• **YOUR GOAL**
Identify each line below that contains the word "Task", and copy it out.

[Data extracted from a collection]
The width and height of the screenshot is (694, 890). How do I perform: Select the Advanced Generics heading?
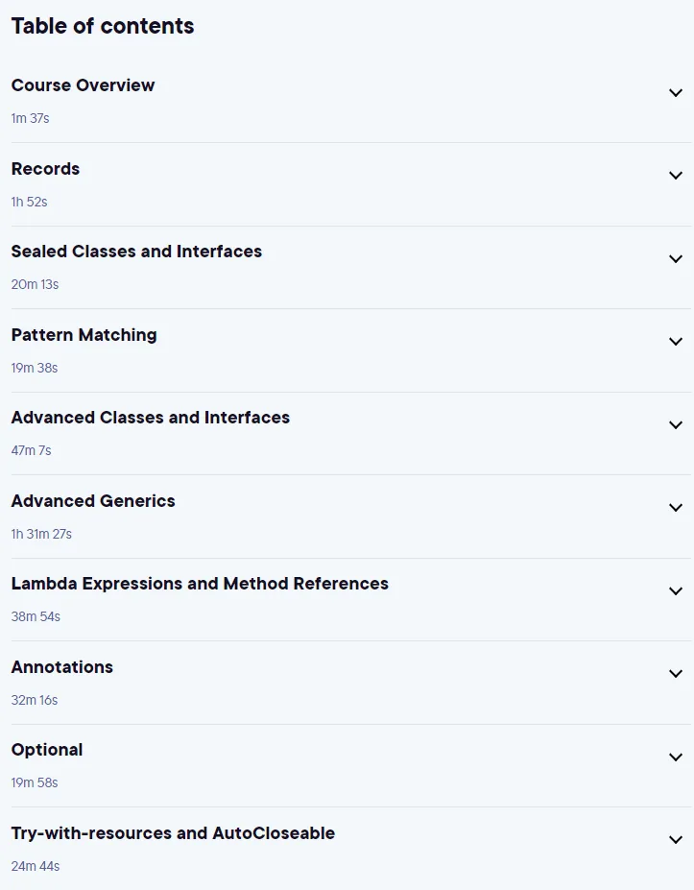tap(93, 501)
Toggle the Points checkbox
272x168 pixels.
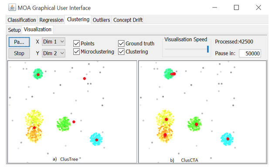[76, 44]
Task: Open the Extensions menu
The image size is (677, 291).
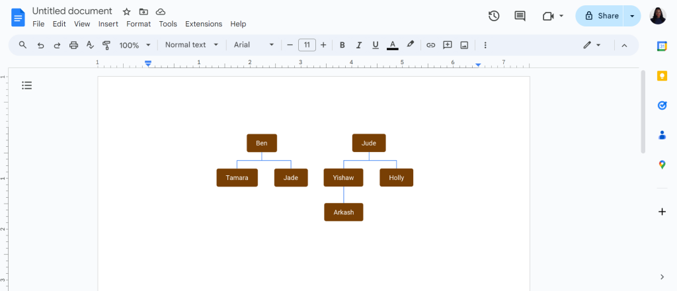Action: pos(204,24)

==

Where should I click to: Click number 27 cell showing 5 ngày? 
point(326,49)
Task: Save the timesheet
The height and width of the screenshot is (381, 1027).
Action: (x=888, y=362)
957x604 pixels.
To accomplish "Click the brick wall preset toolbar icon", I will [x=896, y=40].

• **EXERCISE RESULT**
Task: Open the Extensions menu
Task: Save the timesheet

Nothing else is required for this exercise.